Concord staked its claim to be the birthplace of Independence during the celebration of "America’s jubilee" on April 19, 1825, the fiftieth anniversary of Concord Fight. Concord in 1825 was an expansive town of nineteen hundred inhabitants, thriving with crafts and trade in the village and surrounded by farms prospering on demand from rising urban centers in the long boom that accompanied the opening phase of the Industrial Revolution in the Northeast. It also occupied a prominent place on the political landscape; as a shire town, where the county courts convened, it had risen into a leading center of Middlesex County, and its politicians were major players on that stage. Economic and political ambitions, as well as pride in the past, drove the insistence that Concord was the "first site of forcible resistance to British aggression."
A decade later, by the mid-1830s, with over two thousand inhabitants, Concord was probably at its political and economic pinnacle. The central village hosted some nine stores, forty shops, four hotels and taverns, four doctors and four lawyers, a variety of county associations, a printing office and a post office. Manufacturing was humming, too, with a growing mill village in the west part of town, along the quick-running Assabet River, and rising production of carriages and chaises, boots and shoes, bricks, guns, bellows, and pencils.
But a good many people were left out of the prosperity. In what was still a farming town, 64 percent of adult males were landless, while the top tenth of taxpayers, some fifty men, controlled nearly half the wealth. Those who failed to obtain a stake in society, native and newcomer alike, quickly moved on. The ties that once joined neighbors together were fraying. On the farms, the old work customs -- the huskings, roof-raisings, and apple bees -- by which people cooperated to complete essential chores gave way to modern capitalist arrangements. When men needed help, they hired it, and paid the going rate, which no longer included the traditional ration of grog. With a new zeal for temperance, employers abandoned the custom of drinking with workers in what had been a ritual display of camaraderie. There was no point in pretending to common bonds.

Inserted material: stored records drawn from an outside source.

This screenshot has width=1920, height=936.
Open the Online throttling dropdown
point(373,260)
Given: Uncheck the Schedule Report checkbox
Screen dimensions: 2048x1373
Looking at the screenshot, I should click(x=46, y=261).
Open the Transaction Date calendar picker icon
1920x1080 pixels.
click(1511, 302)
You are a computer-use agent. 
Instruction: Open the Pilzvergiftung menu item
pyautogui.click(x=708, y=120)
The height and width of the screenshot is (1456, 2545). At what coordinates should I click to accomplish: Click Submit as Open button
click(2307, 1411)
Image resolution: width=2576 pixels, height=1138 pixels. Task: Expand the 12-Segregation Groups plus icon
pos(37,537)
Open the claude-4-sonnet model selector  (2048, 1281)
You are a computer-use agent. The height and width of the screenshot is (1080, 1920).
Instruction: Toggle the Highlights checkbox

With the loosening of familiar obligations came unprecedented opportunities for personal autonomy and voluntary choice. Massachusetts inaugurated a new era of religious pluralism in 1834, ending two centuries of mandatory support for local churches. Even in Concord, a slim majority approved the change, and as soon as it became law, townspeople deserted the two existing churches -- the Unitarian flock of the Reverend Ripley and an orthodox Calvinist congregation started in 1826 -- in droves. The Sabbath no longer brought all ranks and orders together in obligatory devotion to the Word of God. Instead, townspeople gathered in an expanding array of voluntary associations -- libraries, lyceums, charitable and missionary groups, Masonic lodges, antislavery and temperance societies, among others -- to promote diverse projects for the common good. The privileged classes, particularly the village elite, were remarkably active in these campaigns. But even as they pulled back from customary roles and withdrew into private associations, they continued to exercise public power.
The passage suggests which of the following about members of the village elite in post-1834 Concord?
A) Private associations had forced them to relinquish political power.
B) Politically, they were more in favor of religious pluralism than were non-elite citizens.
C) They ceased all Sabbath worship once religious pluralism became law in Massachusetts.
D) Many had abandoned the Unitarian and Calvinist churches in favor of non-church activities.
E) They utilized their wealth to found a growing number of diverse projects for the common good.
The correct answer is marked as D because for the support from phrase "..Even in Concord, a slim majority approved the change, and as soon as it became law, townspeople deserted the two existing churches -- the Unitarian flock of the Reverend Ripley and an orthodox Calvinist congregation started in 1826 -- in droves.
However, as I understand, there is nothing specific about elite group given for above phrase in paragraph. We have to assume that as majority abandon the church, so eliter were also among those. I have selected E because it is given specifically that elite group has formed programs for common good. We have to assume that for that they used their wealth.
I am struggling that if I have to assume one thing, why it cannot be about money which is specifically given for elite group?